About this exercise:
Each line below from the one containing "Identify the click" through the one containing "Принять (346, 1354)" should be output exactly as it stands, and no other line should appear.
** Material supplied follows **
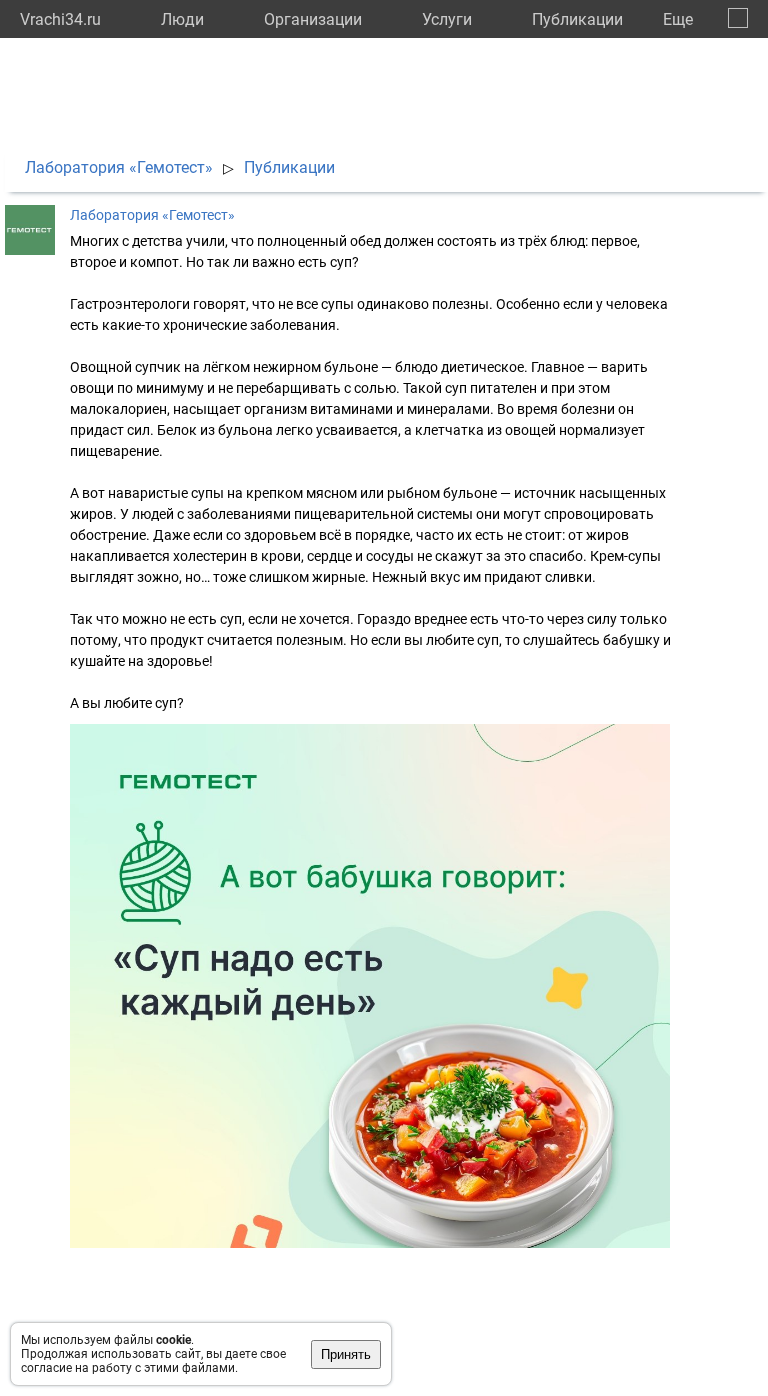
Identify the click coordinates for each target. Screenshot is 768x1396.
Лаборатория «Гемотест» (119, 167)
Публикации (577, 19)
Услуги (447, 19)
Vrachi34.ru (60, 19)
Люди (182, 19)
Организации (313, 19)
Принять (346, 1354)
** End of Material supplied **
** Material supplied follows **
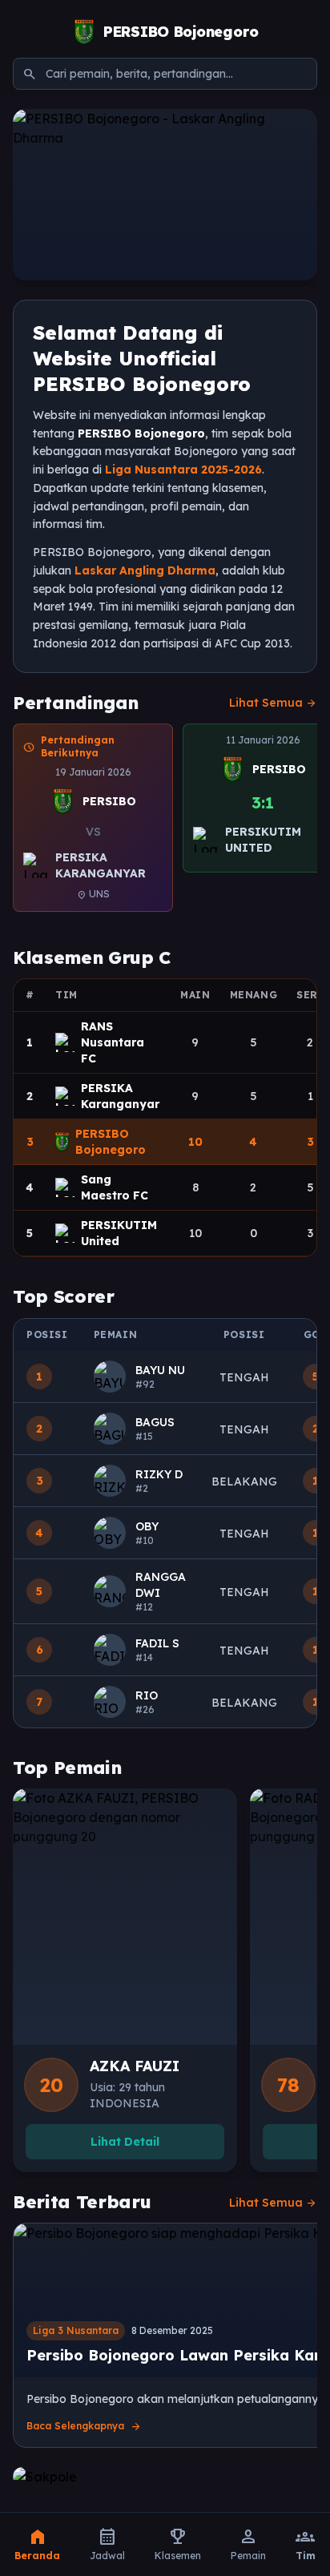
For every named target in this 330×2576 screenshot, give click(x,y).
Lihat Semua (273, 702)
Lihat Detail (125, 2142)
** End of Material supplied **
Written solution:
Identify the click coordinates for each target. Screenshot is 768x1396.
Лаборатория «Гемотест» (119, 167)
Публикации (577, 19)
Услуги (447, 19)
Vrachi34.ru (60, 19)
Люди (182, 19)
Организации (313, 19)
Принять (346, 1354)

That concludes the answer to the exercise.